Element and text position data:

────────────────────────────────────────

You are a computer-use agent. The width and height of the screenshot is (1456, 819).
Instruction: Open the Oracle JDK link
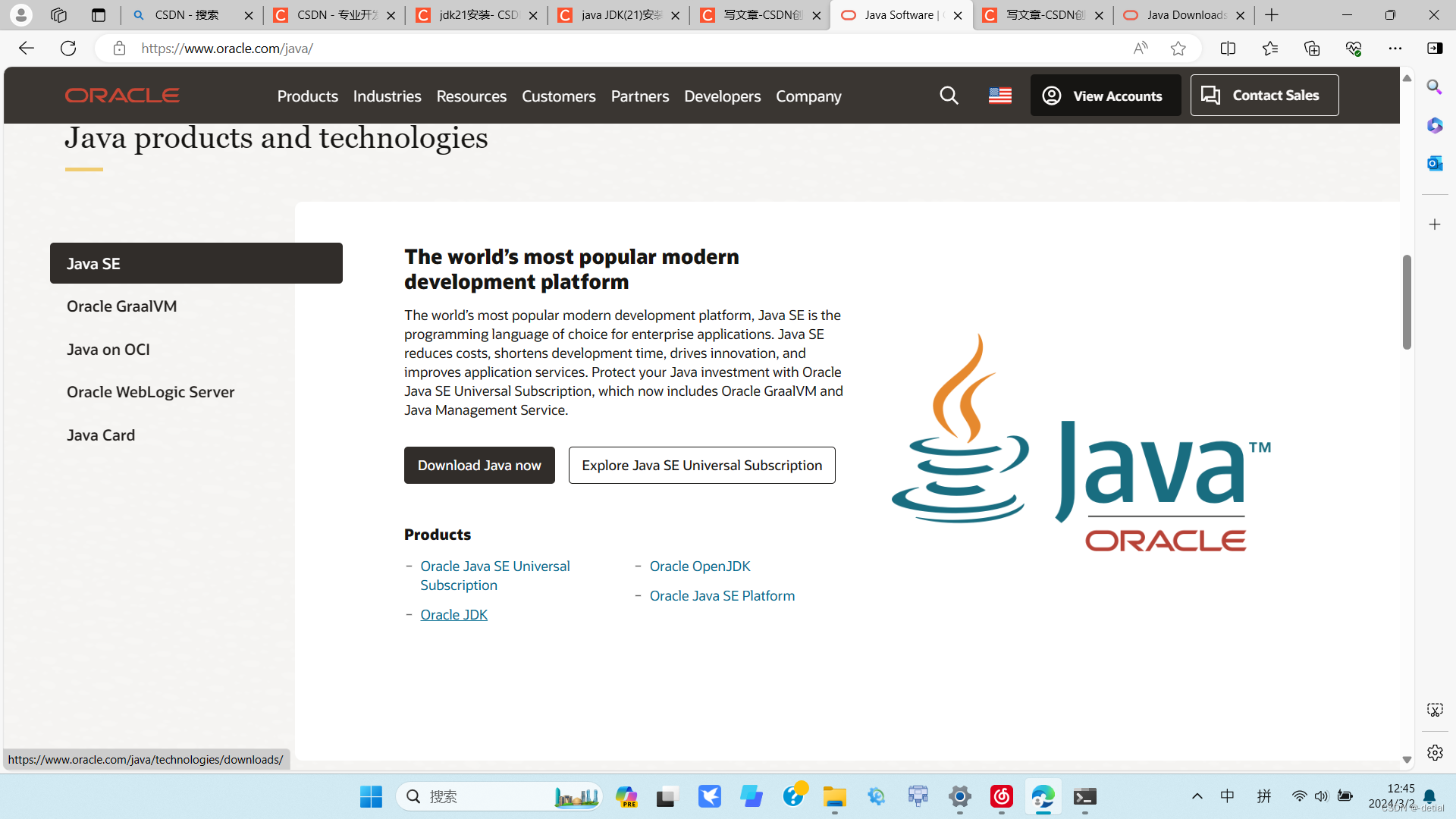453,614
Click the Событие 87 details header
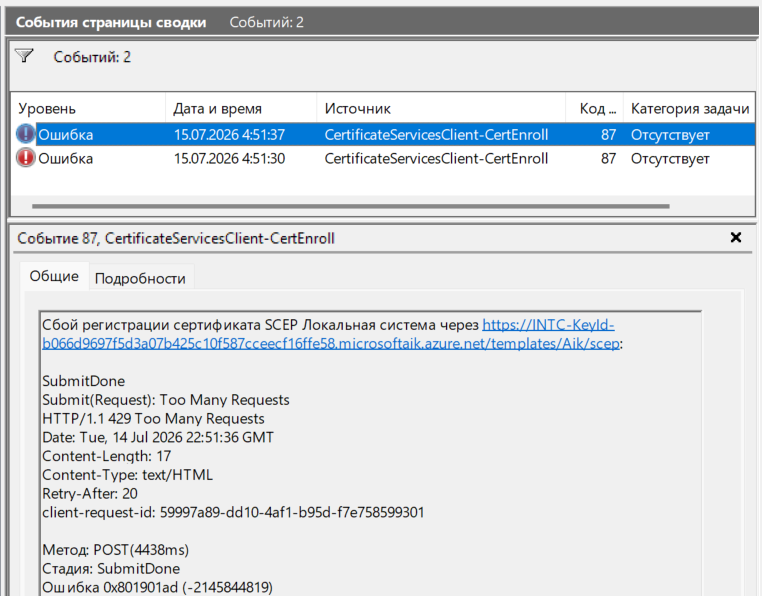 [x=176, y=238]
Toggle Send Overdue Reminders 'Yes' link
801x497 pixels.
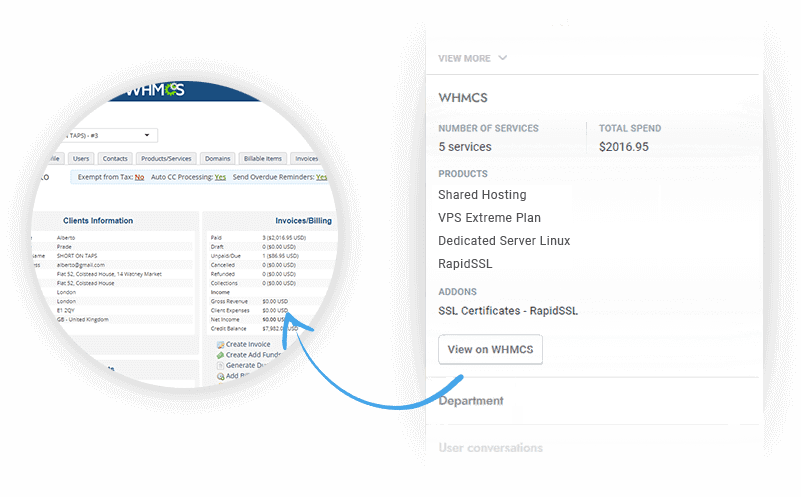pos(321,177)
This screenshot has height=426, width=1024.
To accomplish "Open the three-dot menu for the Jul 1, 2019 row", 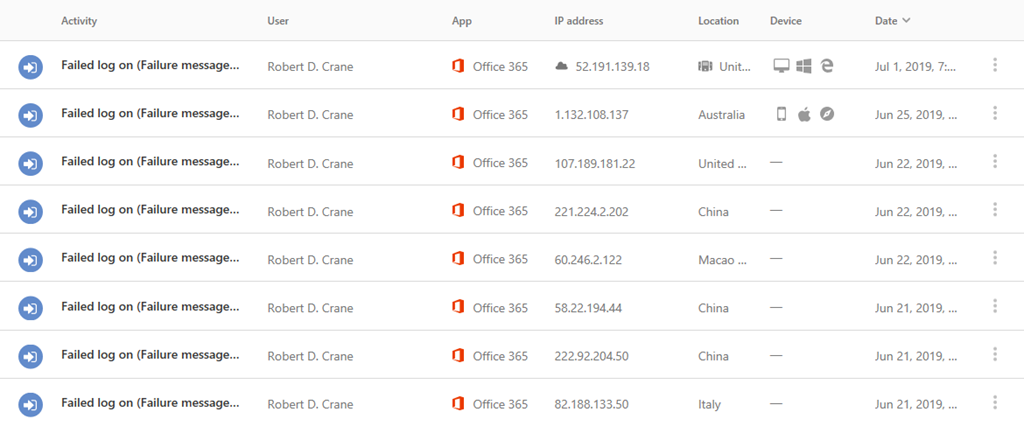I will pyautogui.click(x=994, y=66).
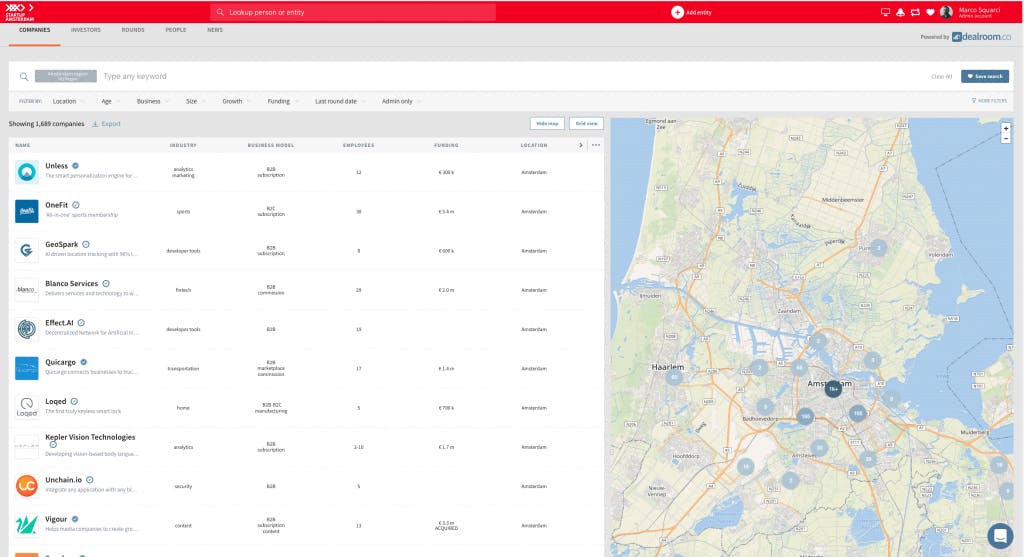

────────────────────────────────────────

# TASK OBJECTIVE:
Rewrite the records from the beginning up to and including the line with "pos(321,177)", switching "Overdue Reminders" to "Late Payment Reminders" and keeping everything else unchanged. Give only those lines, and leave the pictures out.

# OUTPUT:
You are a computer-use agent. The width and height of the screenshot is (1456, 819).
Instruction: Open the Oracle JDK link
453,614
Click the Событие 87 details header
 [x=176, y=238]
Toggle Send Late Payment Reminders 'Yes' link
801x497 pixels.
pos(321,177)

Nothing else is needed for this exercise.